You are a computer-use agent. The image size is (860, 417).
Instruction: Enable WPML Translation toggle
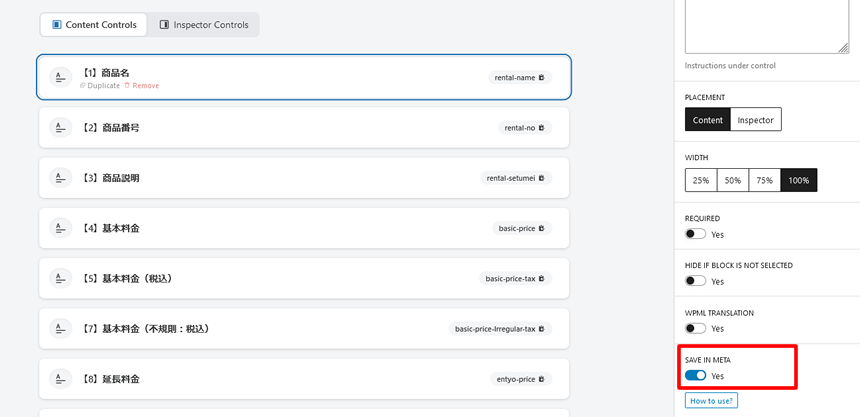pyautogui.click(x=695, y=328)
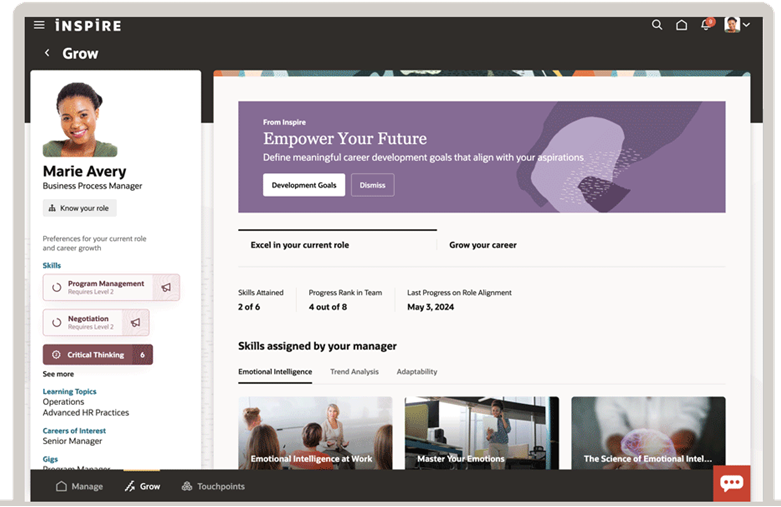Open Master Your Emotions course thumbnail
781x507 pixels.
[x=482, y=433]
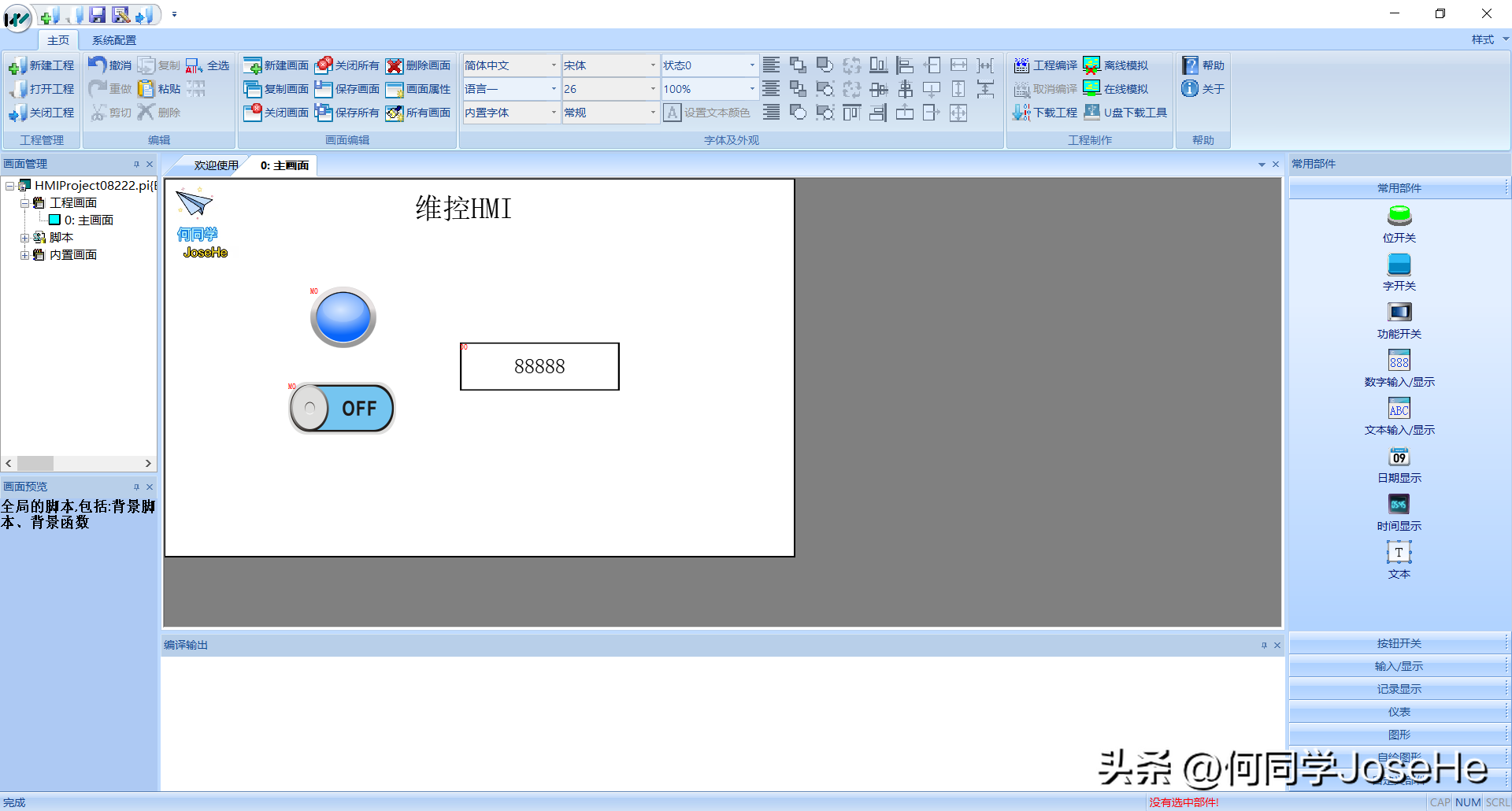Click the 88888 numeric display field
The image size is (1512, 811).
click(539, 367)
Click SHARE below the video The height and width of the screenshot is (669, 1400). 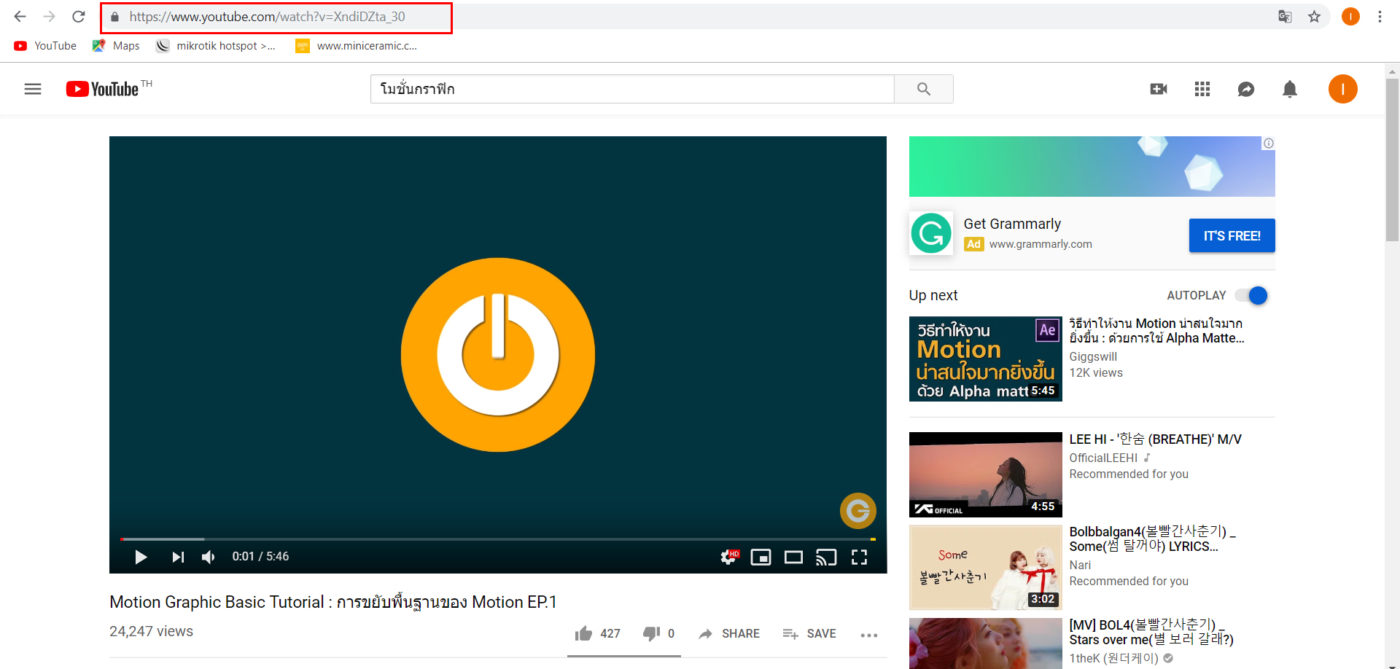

▶ [EXERCISE DETAILS]:
Starting at the line that contains "Instruction: Enable WPML Translation toggle", write out every line through the final line of the entries, word for word; skip any pictures.

▶ [TASK SOLUTION]:
Instruction: Enable WPML Translation toggle
pyautogui.click(x=695, y=328)
Open Master Your Emotions course thumbnail
781x507 pixels.
[x=482, y=433]
Click the 88888 numeric display field
The image size is (1512, 811).
click(539, 367)
Click SHARE below the video The height and width of the screenshot is (669, 1400). 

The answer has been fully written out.